Para un país como el nuestro resulta una
verdadera vacilada hablar de apertura y alianzas comerciales con los países de
Asia, por ejemplo, si carece de un aparato productivo fuerte o por lo menos
bien consolidado, tanto como insistir en la relación subalterna que plantea el
TLCAN. Da pena ajena oír el discurso integracionista cuando las condiciones
sugieren dar prioridad al mercado interno y fortalecer el aparato productivo, a
la par que replantear el modelo económico vigente, que ha empobrecido a poblaciones
cada vez mayores y cancela el futuro de las generaciones de jóvenes en busca de
su primer trabajo, así como el de los trabajadores activos que ven esfumarse
sus posibilidades de llegar a una edad de retiro con la garantía de una pensión
digna. La relación entre el trabajo y la seguridad social es evidente: ante la
ausencia de trabajo decente, se tiene una seguridad social precarizada o
simplemente inexistente, situación que ahora se legaliza con el “outsourcing”

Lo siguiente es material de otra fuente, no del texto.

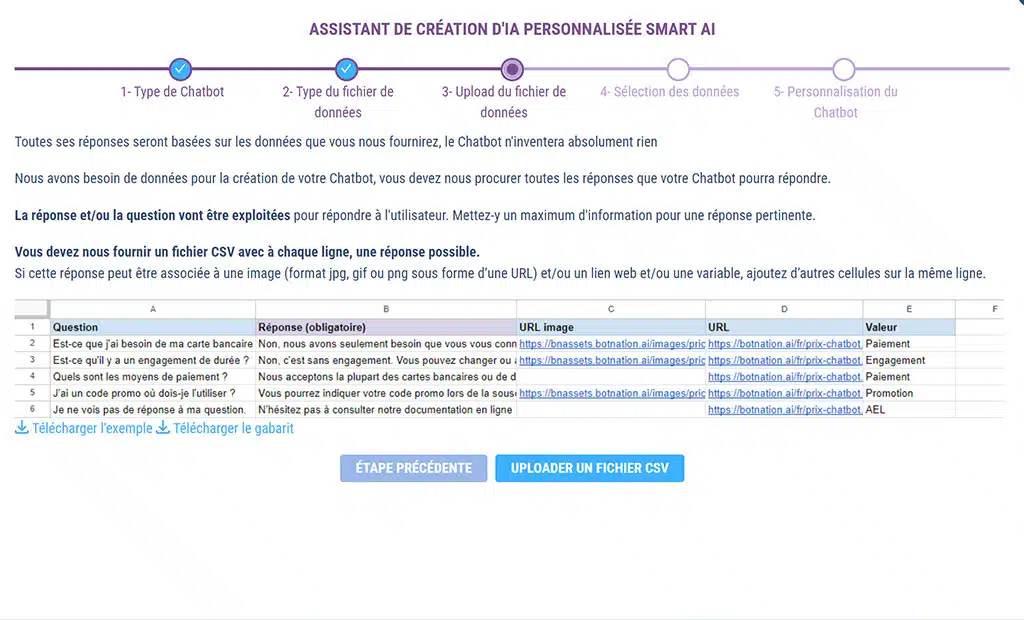Image resolution: width=1024 pixels, height=620 pixels.
Task: Click the "Valeur" column header cell
Action: pos(881,327)
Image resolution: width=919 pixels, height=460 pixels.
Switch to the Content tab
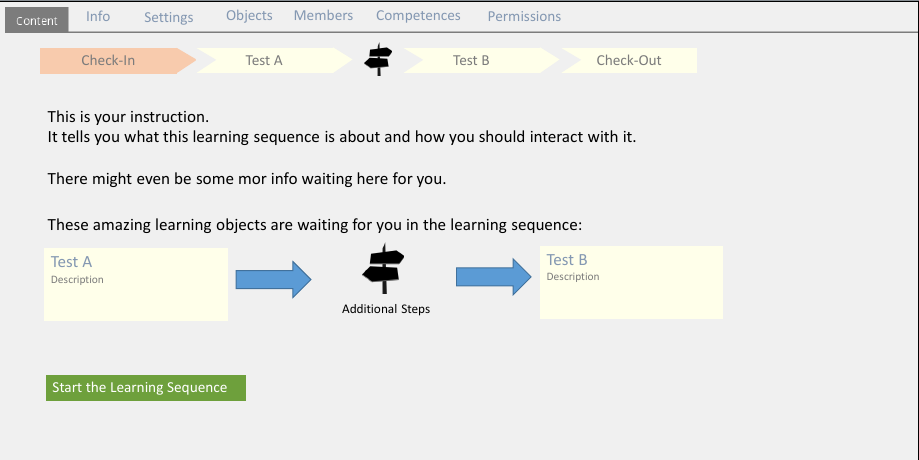[x=37, y=20]
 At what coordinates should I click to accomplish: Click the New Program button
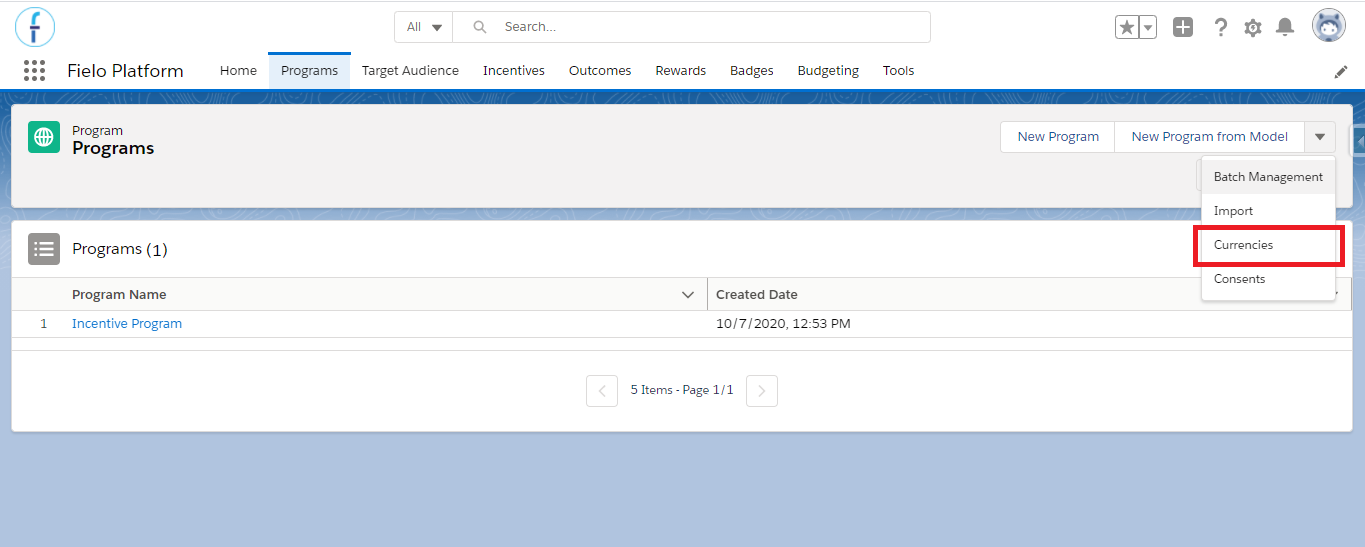point(1058,137)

en la llamada reforma laboral de Peña Nieto.
Si los ciudadanos pegan de gritos por el
aumento en las gasolinas y ahora por el transporte sin reparar que el origen
del problema está en el modelo económico, no habrá poder humano que convenza a
las mayorías a movilizarse y hacer valer su ciudadanía frente al poder público
y revertir estas medidas de claro acento neoliberal. El problema, ayer y hoy es
el modelo.
Cada alza en las tarifas de los bienes y
servicios trae aparejada otras medidas que repercuten en la reducción de los
espacios públicos: subrogación de los servicios en los hospitales, la
privatización de las farmacias y el encarecimiento de los servicios de salud,
sin olvidar que las pensiones se han convertido en el gran negocio de los
bancos y las administradoras de fondos surgidas por la reforma a la ley del
IMSS e Issste. En este esquema impulsado por los organismos financieros
internacionales y acatado bobaliconamente por el gobierno (sic) mexicano, los
fondos pensionarios se entregan a empresas administradoras quienes reciben las
ganancias mientras que las pérdidas se transfieren a los trabajadores.

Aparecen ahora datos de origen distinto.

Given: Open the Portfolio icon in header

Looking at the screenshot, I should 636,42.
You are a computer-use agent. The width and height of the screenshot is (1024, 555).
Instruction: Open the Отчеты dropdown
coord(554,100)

El asalto a la economía de los
trabajadores es evidente y aberrante. Ayer fueron las desincorporaciones de
empresas públicas, las alzas en las tarifas eléctricas, en las del agua
potable, ahora en las tarifas del transporte colectivo. Pasamos del gasolinazo
al camionazo. Mientras esto ocurre, las actuales generaciones de trabajadores
se están quedando sin seguridad social y una pensión de retiro digna, pero no
hay peor ciego que el que no quiere ver.
Finalizo recordando a los actuales y muy
chambones aprendices de brujo la frase de John Stuart Mill: “Ningún problema
económico tiene una solución puramente económica”.